NYC big beverage ban interrupted

New York City Hall, NYC.
New York City Hall, NYC. (Photo credit: Wikipedia)

New York City’s big beverage ban, named by the residents “portion cap,” is endured just for one day.

The unpopular measure of Major Bloomberg was interrupted on 11th March with New York Supreme Court Justice Milton Tingling, who agreed with the consortium of industry groups that had banned together to petition against the New York City Department of Health and Mental Hygiene’s code, which planned to limit the sale of sugary beverages to containers no larger than sixteen ounces (0,47 Lt.)

New York Supreme Court Justice Milton Tingling issued a permanent injunction preventing the city from implementing the plan.

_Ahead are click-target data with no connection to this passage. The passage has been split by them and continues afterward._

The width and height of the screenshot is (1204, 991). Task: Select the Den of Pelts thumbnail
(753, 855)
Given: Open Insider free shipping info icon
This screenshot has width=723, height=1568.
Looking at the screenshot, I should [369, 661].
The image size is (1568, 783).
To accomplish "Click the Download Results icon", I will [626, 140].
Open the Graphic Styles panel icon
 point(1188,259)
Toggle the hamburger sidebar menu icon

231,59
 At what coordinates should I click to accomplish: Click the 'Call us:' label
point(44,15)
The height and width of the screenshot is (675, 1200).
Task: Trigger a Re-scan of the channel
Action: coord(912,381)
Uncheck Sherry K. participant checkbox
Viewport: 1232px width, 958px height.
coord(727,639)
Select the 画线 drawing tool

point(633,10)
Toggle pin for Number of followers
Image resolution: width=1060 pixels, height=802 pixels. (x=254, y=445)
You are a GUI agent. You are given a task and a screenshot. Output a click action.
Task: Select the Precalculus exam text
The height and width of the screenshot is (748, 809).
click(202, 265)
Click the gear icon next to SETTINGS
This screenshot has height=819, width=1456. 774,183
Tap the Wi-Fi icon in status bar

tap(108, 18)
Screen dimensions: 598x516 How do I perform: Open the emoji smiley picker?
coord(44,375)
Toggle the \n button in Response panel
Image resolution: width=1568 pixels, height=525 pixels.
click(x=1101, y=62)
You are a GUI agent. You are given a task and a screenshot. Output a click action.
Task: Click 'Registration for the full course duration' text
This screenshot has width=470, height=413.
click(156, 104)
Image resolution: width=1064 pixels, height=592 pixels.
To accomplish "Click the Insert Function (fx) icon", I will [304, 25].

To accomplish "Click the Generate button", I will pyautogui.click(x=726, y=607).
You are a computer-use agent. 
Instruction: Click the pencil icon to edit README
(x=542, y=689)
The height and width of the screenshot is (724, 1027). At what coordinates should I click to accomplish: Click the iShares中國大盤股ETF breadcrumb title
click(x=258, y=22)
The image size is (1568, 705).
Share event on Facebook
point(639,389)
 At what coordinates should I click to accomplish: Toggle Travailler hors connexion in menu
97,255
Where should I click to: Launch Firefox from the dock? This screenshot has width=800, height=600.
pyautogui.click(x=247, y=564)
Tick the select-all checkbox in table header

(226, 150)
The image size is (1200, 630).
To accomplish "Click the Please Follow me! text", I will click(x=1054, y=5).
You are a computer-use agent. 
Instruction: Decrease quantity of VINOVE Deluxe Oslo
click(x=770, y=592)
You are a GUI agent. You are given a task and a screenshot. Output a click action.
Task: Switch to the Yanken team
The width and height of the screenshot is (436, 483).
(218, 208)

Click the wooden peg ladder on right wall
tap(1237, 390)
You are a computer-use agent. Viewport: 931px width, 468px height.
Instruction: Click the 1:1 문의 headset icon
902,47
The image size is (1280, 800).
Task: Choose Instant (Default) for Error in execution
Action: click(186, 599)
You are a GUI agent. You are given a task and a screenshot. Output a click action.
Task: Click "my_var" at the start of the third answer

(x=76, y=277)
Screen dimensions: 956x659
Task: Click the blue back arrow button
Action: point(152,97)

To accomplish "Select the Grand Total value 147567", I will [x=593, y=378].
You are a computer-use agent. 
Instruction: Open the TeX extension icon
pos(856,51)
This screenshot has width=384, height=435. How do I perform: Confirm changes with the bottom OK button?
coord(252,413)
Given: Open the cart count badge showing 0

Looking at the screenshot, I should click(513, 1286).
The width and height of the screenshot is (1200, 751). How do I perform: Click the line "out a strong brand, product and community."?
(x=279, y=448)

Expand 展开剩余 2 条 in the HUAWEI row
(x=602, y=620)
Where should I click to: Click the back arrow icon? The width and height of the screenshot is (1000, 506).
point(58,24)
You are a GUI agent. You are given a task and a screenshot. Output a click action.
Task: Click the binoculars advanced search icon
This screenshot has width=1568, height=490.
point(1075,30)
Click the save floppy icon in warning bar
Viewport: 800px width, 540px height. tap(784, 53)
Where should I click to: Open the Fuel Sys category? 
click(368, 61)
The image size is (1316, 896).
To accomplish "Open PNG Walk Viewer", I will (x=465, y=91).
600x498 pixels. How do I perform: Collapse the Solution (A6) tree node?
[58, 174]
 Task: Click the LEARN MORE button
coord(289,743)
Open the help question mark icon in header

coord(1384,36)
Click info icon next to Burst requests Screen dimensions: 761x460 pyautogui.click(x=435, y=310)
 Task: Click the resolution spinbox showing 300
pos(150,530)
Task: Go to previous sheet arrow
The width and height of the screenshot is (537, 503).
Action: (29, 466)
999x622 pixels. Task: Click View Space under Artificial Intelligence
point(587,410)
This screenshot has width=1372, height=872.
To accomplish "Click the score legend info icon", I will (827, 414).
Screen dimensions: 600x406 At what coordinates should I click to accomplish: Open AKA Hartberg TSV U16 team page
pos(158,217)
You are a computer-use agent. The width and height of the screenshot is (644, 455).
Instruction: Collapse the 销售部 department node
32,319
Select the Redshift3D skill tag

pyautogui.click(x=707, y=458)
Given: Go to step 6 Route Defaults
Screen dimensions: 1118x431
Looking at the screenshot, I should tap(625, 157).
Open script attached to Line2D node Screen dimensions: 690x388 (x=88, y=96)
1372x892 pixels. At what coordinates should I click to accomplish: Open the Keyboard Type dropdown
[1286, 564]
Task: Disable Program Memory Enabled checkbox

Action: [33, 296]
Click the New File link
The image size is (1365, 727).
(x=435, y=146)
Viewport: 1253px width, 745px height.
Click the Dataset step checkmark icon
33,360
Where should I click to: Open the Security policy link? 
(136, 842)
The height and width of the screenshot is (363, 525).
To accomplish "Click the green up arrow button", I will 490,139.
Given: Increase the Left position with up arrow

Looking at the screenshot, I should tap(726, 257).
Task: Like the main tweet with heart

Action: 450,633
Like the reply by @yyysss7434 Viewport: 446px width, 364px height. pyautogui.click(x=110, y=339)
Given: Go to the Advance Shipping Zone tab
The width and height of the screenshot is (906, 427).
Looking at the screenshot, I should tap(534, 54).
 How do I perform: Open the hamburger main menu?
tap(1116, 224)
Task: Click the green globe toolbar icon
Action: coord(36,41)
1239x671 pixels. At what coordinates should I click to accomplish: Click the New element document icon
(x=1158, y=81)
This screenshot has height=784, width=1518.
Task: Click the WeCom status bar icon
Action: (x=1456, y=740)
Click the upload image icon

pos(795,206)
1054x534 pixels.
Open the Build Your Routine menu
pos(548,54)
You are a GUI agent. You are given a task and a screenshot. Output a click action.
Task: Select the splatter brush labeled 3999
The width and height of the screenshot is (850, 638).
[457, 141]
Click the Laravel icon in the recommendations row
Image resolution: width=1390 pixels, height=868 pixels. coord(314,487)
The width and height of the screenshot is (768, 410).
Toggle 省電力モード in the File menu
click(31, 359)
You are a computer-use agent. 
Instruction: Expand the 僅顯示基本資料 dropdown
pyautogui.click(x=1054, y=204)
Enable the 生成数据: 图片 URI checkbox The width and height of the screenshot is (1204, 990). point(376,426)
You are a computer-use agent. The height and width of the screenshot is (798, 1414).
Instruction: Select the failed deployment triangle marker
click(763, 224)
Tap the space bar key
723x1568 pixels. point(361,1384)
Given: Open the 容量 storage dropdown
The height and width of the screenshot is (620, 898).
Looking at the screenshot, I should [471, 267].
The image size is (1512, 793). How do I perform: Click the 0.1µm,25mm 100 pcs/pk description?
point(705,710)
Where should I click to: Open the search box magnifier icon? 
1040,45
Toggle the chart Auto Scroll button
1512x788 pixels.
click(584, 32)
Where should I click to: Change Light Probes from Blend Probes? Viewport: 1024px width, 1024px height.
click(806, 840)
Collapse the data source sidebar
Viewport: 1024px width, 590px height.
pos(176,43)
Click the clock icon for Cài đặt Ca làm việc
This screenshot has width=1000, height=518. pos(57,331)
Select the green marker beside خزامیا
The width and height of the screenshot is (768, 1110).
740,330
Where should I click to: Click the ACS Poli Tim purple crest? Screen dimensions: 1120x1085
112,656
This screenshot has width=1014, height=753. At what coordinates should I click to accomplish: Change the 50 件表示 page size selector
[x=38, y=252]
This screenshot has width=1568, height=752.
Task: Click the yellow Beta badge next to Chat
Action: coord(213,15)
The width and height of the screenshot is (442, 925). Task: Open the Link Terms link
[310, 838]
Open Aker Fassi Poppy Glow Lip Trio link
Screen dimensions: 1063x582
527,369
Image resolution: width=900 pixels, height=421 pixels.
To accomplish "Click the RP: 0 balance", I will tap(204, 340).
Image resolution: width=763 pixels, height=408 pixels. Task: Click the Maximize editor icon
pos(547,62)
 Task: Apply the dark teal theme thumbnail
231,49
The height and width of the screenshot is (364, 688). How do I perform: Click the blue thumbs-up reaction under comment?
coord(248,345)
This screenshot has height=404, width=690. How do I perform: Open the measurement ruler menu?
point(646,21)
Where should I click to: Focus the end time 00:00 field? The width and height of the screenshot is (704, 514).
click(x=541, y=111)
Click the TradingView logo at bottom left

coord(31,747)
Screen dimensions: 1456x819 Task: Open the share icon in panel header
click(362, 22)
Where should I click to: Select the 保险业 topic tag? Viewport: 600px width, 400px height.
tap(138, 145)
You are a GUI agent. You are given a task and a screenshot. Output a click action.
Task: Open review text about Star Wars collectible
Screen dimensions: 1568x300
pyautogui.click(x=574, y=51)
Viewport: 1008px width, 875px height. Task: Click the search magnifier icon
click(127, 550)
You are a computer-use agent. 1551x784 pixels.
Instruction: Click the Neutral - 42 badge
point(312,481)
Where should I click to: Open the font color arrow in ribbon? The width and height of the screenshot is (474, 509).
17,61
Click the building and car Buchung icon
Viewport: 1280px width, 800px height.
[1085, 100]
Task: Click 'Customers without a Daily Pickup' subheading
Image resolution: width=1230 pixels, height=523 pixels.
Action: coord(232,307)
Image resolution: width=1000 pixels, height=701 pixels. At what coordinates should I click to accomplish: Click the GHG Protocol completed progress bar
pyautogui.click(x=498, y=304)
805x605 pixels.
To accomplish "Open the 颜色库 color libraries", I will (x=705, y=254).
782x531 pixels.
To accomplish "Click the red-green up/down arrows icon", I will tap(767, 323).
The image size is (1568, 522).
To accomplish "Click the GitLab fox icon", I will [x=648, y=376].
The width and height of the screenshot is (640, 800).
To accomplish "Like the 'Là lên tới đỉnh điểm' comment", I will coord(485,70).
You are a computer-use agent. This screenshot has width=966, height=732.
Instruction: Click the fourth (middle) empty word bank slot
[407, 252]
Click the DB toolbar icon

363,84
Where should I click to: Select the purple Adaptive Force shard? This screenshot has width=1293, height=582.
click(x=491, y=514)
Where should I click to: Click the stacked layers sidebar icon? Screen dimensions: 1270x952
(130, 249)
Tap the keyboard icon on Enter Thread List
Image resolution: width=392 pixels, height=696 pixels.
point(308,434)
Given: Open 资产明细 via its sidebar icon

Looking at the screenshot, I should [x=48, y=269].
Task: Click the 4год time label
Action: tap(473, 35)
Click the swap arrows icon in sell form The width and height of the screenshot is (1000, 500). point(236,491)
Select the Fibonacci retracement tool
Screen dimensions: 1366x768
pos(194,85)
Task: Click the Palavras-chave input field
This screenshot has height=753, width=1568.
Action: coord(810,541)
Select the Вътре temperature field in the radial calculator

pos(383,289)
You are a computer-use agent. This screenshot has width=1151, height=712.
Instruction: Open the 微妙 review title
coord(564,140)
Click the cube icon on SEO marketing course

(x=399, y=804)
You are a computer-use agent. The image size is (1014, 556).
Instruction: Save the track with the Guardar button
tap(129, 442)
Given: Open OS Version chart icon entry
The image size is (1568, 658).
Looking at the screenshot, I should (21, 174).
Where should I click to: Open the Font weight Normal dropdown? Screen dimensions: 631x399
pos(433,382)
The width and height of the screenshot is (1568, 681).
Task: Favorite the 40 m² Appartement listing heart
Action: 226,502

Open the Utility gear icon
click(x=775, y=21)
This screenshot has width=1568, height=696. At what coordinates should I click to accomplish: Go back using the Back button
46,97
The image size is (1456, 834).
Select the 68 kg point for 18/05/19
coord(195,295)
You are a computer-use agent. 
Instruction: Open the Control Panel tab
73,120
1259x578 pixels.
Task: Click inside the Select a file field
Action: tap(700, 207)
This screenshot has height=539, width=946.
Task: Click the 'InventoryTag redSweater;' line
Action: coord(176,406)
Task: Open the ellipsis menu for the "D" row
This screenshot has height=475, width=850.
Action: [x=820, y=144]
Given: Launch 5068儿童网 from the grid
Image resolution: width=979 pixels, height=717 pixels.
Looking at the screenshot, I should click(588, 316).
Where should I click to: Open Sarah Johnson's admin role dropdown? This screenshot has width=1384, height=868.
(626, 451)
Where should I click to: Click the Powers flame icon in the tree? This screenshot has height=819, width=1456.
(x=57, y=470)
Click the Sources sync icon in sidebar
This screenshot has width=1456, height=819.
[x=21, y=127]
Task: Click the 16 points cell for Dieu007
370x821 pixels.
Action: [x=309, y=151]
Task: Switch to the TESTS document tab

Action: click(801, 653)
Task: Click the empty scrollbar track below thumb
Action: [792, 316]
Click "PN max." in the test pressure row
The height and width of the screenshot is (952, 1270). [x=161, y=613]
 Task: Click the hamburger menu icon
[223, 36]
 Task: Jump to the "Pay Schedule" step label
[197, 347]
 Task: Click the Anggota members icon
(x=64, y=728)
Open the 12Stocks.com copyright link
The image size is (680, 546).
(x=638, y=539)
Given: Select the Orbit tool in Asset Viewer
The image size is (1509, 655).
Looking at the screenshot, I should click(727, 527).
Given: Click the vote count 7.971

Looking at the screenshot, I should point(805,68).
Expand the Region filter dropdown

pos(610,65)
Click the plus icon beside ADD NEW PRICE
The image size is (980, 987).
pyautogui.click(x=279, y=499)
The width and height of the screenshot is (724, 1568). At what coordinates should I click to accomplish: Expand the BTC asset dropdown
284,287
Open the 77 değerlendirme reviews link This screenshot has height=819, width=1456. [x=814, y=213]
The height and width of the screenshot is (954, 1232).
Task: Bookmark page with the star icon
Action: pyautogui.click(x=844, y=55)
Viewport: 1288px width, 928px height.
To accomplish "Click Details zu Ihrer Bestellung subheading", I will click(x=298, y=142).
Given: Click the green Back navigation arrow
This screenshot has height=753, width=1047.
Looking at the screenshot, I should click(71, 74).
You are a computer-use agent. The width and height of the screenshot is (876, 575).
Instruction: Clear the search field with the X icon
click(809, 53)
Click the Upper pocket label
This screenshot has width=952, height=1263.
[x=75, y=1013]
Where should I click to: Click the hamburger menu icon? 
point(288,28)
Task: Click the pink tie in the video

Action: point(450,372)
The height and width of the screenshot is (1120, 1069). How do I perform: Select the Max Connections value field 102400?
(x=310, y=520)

In his 36-page opinion Judge Tingling wrote:

“It (the portion cap rule) is arbitrary and capricious because it applies to some but not all food establishments in the city, it excludes other beverages that have significantly higher concentrations of sugar sweeteners and/or calories on specific grounds and the loopholes inherent in the rule, including but not limited to no limitations on refills, defeat and/or serve to gut the purpose of the rule.”

NYC Health Commissioner Thomas Farley says:

“Without a portion cap on sugary drinks, it would be harder to tackle an obesity epidemic that kills more New Yorkers than anything other than smoking and causes misery for many thousands more who suffer from heart disease, diabetes and other debilitating illnesses. Sugary drinks are a leading cause of this epidemic. Today’s decision threatens the health of New Yorkers, but we are confident that we will win on appeal.”

The obesity is a real problem in US, and here in Europe we can’t even imagine the NYC big beverages and the “all you can drink menus”.
The City Council decree was for sure a good contrast measure, but it’s indubitable that it was also an unacceptable restriction of economic and individual liberty.

The ban wasn’t unpopular just with businesses. A recent poll found that 51% of New York City residents, were opposed to the new regulation.

Major Bloomberg confirmed that the City Council will appeal this ruling.